Assis au fond, un étudiant prend une photo : il cadre une forêt de têtes alignées jusque sur les marches des escaliers. « Flippant, non ? » écrit-il à sa mère dans un SMS. Bienvenue à la faculté de droit de l’université Paris-I-Panthéon-Sorbonne. Jeudi, c’est dans l’atmosphère tropicale d’une salle pleine à craquer que les étudiants y ont fait leur prérentrée. Ici, comme dans de nombreuses autres facs, la reprise des cours a des airs d’émission de téléréalité : il faudra s’accrocher pour continuer l’aventure.
« infâme » tirage au sort
A l’échelle nationale, on attend quelque 40 000 étudiants supplémentaires, toutes filières confondues, par rapport à l’an dernier. C’est en région parisienne que le saturation des amphis est la plus importante, sans toutefois suffire à absorber toutes les demandes d’inscription. Selon le ministère de l’Enseignement supérieur, 3 000 jeunes n’ont toujours pas d’affectation et des milliers d’autres se retrouvent par défaut dans une filière qu’ils ne désiraient pas (lire ci-dessous).
A la porte du département de droit de Paris-I, l’un des plus prisés de France, « des centaines d’étudiants » se sont cassé les dents, explique au micro le président de l’université, Georges Haddad, en guise de mot de bienvenue. « Vous avez surmonté l’obstacle d’APB, ce tirage au sort infâme, scandaleux, poursuit-il. On aurait bien accueilli tout le monde, mais nous ne pouvons pas ouvrir la porte de l’université à tous ceux qui, légitimement, veulent y entrer. »
"Ne parlez pas à votre voisin, il ne sera plus la dans une semaine"
Julien, debout près de l’entrée, écoute d’une oreille distraite : redoublant, il connaît déjà le discours. La foule ne l’effraie pas. « Le droit, c’est dur et beaucoup abandonnent dès le premier mois. Au premier TD l’an dernier, le prof nous a dit : Ne parlez pas à votre voisin, il ne sera plus là dans une semaine », raconte-t-il. « Tout est fait pour nous dégoûter de venir… et ça marche ! » renchérit
Pauline. A Paris-I, la moitié des étudiants en droit échouent en première année, un chiffre élevé mais en dessous de la moyenne nationale (60 %).
Paris (XIIIe), le 6 septembre. Emma et Alexis savourent leur chance d'être là.
En face, adossés aux barrières devant le centre universitaire, Alexis et Emma savourent leur chance d'être là. Tous les deux ont obtenu au printemps leur premier vœu d'orientation. Ils ne savent pas très bien par quel miracle et ignorent tout autant ce qui les attend cette année.

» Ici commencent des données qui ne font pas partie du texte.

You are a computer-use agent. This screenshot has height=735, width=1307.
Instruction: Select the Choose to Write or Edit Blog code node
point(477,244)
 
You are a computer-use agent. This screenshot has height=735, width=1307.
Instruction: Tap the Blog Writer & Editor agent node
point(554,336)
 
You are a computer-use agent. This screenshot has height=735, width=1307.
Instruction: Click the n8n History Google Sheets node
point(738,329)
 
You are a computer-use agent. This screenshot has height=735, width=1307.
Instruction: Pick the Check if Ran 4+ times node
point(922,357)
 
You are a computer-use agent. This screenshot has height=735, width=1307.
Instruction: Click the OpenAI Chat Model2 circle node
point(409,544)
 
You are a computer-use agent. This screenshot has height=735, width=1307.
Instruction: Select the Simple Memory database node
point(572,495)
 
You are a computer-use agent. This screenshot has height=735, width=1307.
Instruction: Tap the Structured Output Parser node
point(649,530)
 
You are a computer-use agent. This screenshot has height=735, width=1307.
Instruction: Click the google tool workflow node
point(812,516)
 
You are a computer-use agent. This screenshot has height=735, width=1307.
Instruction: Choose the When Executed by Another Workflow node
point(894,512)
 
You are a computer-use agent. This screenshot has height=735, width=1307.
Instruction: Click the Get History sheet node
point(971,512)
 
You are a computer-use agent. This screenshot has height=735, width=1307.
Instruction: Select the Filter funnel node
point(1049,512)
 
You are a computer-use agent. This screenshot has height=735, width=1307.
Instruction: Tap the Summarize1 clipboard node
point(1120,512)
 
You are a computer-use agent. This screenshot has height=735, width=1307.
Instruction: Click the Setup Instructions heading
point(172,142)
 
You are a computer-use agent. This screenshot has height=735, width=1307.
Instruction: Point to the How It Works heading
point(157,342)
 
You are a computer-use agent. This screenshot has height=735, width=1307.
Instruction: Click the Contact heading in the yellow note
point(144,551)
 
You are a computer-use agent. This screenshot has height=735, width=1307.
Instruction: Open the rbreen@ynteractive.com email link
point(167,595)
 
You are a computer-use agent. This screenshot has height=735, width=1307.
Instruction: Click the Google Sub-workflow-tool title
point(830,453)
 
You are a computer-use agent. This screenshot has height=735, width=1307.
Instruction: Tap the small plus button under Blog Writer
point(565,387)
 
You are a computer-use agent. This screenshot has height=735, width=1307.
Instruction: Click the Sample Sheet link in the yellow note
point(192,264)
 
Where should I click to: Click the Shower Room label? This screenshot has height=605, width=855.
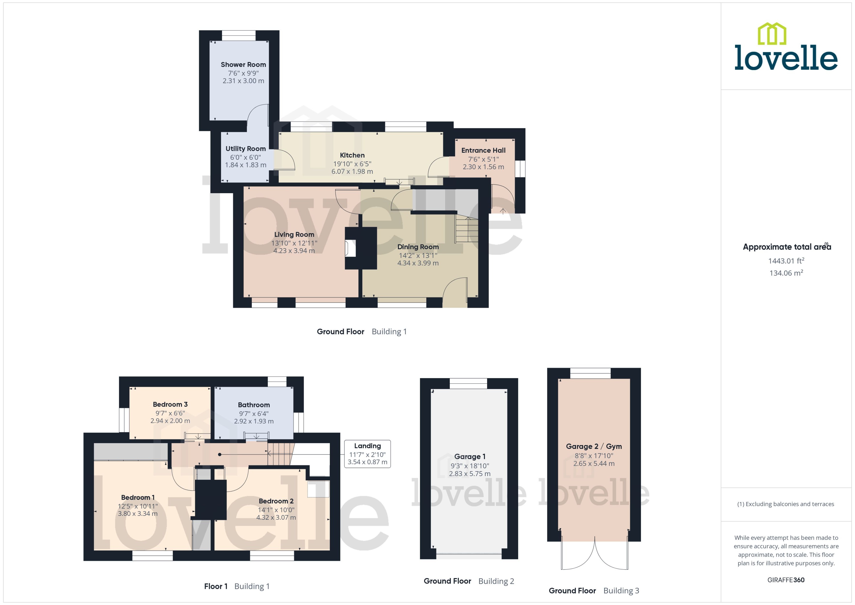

Personne ne leur a dit où se procurer l'emploi du temps des cours, et même après cette réunion de prérentrée, « il faut bien avouer qu'on ne sait pas encore vraiment ce qu'est le droit », confie Alexis. Pourtant, le jeune homme « ne se voyait pas faire autre chose » au sortir de son bac ES, obtenu ric-rac à l'issue d'une scolarité « à 8/20 pendant tout le lycée ».
« S’il y avait une sélection sèche à la fac, avec mes notes, je n’aurais été pris nulle part », remarque-t-il. « La fac est la seule orientation non sélective. Je sais que le tirage au sort n’est pas juste pour ceux qui ont de bonnes notes et ont été refusés, mais ça en aide d’autres… Moi, en l’occurrence », ajoute, gênée, Emma, elle aussi bachelière ES.
« Depuis ma seconde, je sais que je veux aller en fac parce que j’aime cette liberté qu’on nous donne ici, explique la Parisienne. On verra si j’accroche ou pas. » Et de se reprendre : « Il vaut mieux que j’accroche, parce que sinon je ne sais pas ce que je vais faire. »
Chiffres clés
1,6 million d’étudiants étaient inscrits à l’université en 2016-2017. Cette année, on en attend 40 000 de plus en première année de licence.
39 % des bacheliers ont demandé en premier voeu une place en licence à l’université cette année.
40 % des étudiants, en moyenne, obtiennent leur licence en trois ou quatre ans.